ENB Financial Corp reported a 6.8% decrease in first quarter net income impacted by merger expenses following its acquisition of Cecil Bancorp.
The bank holding company for Ephrata National Bank, ENB reported net income for the first quarter of 2026 of $4,024,000, a $292,000 decrease from the $4,316,000 earned during the first quarter of 2025. Basic and diluted earnings per share for the first quarter of 2026 were $0.71 compared to $0.76 for the same period in 2025.
The corporation completed its acquisition of Cecil Bancorp on Feb. 1, impacting the corporation’s balance sheet and earnings for 2026. The fair value of the net assets acquired totaled $24,617,000, including net loans of $147,400,000 and deposits of $186,384,000.
According to a release, included in net income was $1,866,000 of merger and conversion-related expenses, net of taxes, for the three months ended March 31, 2026. Net income, adjusted for the merger and conversion related charges, was $5,890,000, and basic and diluted earnings per share totaled $1.03.
The corporation’s net interest income increased by $2,152,000, or 12.8%, for the three months ended March 31 of this year, compared to the same period in 2025. Interest income on loans increased by $3,089,000, or 16.0%, which was favorably impacted by the addition of Cecil’s loans.
As of March 31, 2026, the corporation had total assets of $2.42 billion, up 9.2%; gross loans of $1.65 billion, up 14.2%; total deposits of $2.07 billion, up 9.1%; and total stockholders’ equity of $163.4 million, up 20.7%, from balances at March 31, 2025.
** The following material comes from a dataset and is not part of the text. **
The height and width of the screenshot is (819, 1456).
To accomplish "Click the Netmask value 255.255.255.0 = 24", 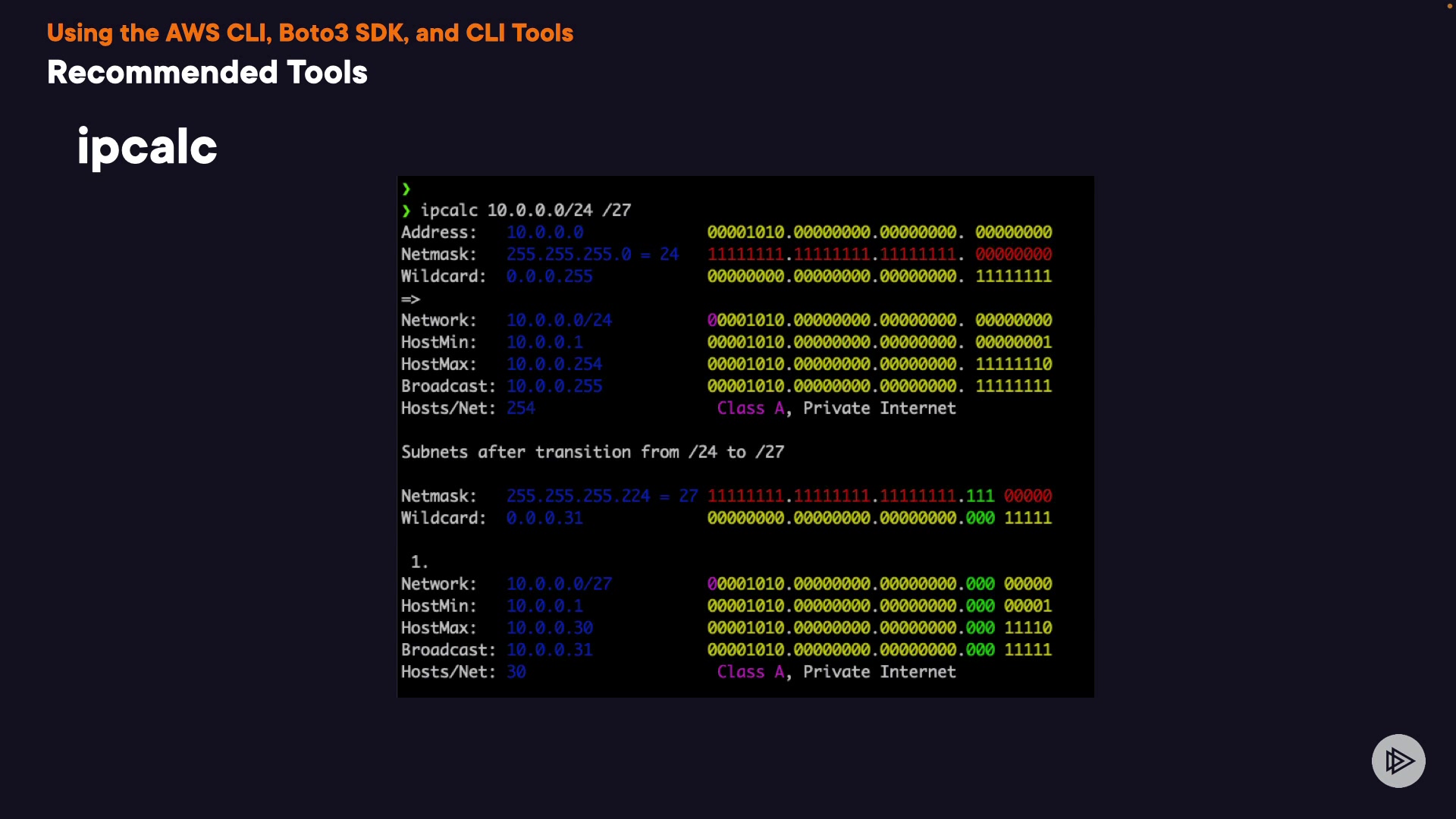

The report stated that interest income on securities decreased by $884,000, or 15.4%, for the three months ended March 31, 2026, compared to the same period in 2025, due to both lower rates earned on securities as well as lower average balances. Interest expense on deposits declined, despite the addition of Cecil’s deposits, due to lower market interest rates and management’s strategy to lower the cost of funds, including pricing decisions and calling certain brokered deposits. Interest expense on borrowings increased principally due to higher levels of subordinated debt, with newly issued subordinated debt at a rate higher than previous issuances.
The corporation recorded a release of provision for credit losses of $22,000 in the first quarter of 2026, compared to a provision expense of $486,000 in the first quarter of 2025. The provision release recorded in 2026 was primarily related to favorable charge-off history, declines in the legacy Ephrata National Bank and acquired Cecil loan portfolios, offset by increased economic uncertainty considerations. The allowance for credit losses (ACL) as a percentage of total loans was 1.15% as of March 31, 1.11% as of December 31, 2025, and 1.15% as of March 31, 2025. The ACL balance on March 31, 2026, includes an allowance for the loans acquired through the Cecil acquisition.
The report noted that noninterest income increased by $1,053,000, or 31.7%, for the first quarter of 2026 compared to the first quarter in the prior year. Additional customers and accounts from the Cecil acquisition contributed to the growth in service fees and commissions. Trust and investment services income increased $193,000, or 22.3%, due to increased estate fees and additional wealth management accounts.
The corporation recorded a gain on security transactions of $32,000 for the first quarter of 2026, compared to a loss of $333,000 the first quarter of the prior year, per the release. Losses on security transactions in 2025 were due to strategic sales of investment securities to fund higher yielding loan growth.
Gains on the sale of mortgages increased by $73,000, or 16.6%, for the first quarter of 2026 compared to the same period in 2025, due to higher premiums earned on loans sold with servicing released and continued sales of permanent financing for construction loans originated in the prior year. Bank owned life insurance income increased $133,000, or 49.1%, in the first quarter of 2026 compared to 2025, as death benefits were received related to two former directors.
Total operating expenses increased by $3,965,000, or 27.7%, for the three months ended March 31, 2026, compared to the same period in 2025. The acquisition of Cecil led to increased operating expenses as four additional branches in Cecil County Maryland were added to the corporation’s retail network and incremental costs of maintaining two operating systems were required. The acquisition also resulted in merger and conversion-related expenses of $2,157,000 for the three months ended March 31, 2026, as professional services were incurred to complete the merger and employee severance payments were processed.
The corporation’s annualized return on average assets and return on average stockholders’ equity for the first quarter of 2026 decreased to 0.70% and 9.92%, respectively, from 0.80% and 13.03% for the first quarter of 2025. The declines in both ratios were primarily attributed to the non-recurring merger and conversion-related expenses’ impact on net income, per the report.